> **Task prompt**: When you print the records below, keep every word exact and leave out the images.

=====

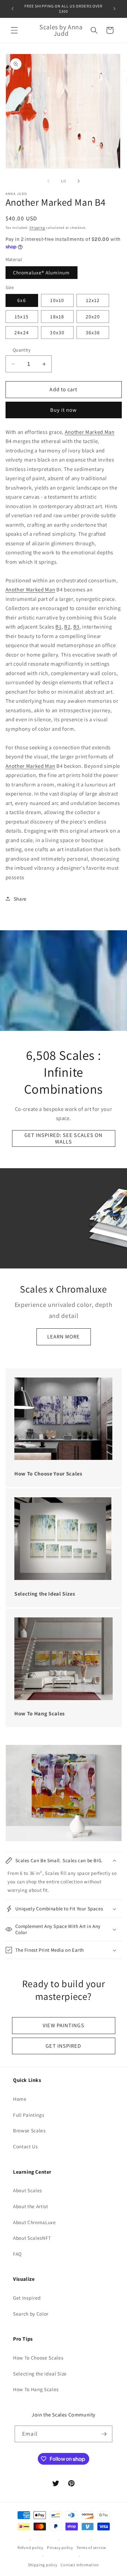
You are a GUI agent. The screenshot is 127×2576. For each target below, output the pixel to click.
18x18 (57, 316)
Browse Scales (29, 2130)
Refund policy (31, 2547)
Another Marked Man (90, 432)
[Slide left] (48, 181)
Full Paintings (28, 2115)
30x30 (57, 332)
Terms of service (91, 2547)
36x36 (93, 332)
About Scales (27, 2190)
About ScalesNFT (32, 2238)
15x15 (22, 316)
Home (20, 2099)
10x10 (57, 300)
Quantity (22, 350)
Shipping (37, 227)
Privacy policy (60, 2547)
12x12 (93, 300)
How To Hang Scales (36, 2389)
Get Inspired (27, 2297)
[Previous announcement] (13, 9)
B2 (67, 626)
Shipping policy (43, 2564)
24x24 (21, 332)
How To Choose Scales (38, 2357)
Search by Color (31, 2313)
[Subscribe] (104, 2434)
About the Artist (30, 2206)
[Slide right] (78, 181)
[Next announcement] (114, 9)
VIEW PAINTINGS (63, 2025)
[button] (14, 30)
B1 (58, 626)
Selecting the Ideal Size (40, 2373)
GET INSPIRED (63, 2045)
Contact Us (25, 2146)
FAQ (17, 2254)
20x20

=====

> **Solution below**:
You are a GUI agent. The screenshot is 127×2576. For each target below, output the pixel to click.
18x18 (57, 316)
Browse Scales (29, 2130)
Refund policy (31, 2547)
Another Marked Man (90, 432)
[Slide left] (48, 181)
Full Paintings (28, 2115)
30x30 (57, 332)
Terms of service (91, 2547)
36x36 (93, 332)
About Scales (27, 2190)
About ScalesNFT (32, 2238)
15x15 (22, 316)
Home (20, 2099)
10x10 (57, 300)
Quantity (22, 350)
Shipping (37, 227)
Privacy policy (60, 2547)
12x12 (93, 300)
How To Hang Scales (36, 2389)
Get Inspired (27, 2297)
[Previous announcement] (13, 9)
B2 (67, 626)
Shipping policy (43, 2564)
24x24 (21, 332)
How To Choose Scales (38, 2357)
Search by Color (31, 2313)
[Subscribe] (104, 2434)
About the Artist (30, 2206)
[Slide right] (78, 181)
[Next announcement] (114, 9)
VIEW PAINTINGS (63, 2025)
[button] (14, 30)
B1 (58, 626)
Selecting the Ideal Size (40, 2373)
GET INSPIRED (63, 2045)
Contact Us (25, 2146)
FAQ (17, 2254)
20x20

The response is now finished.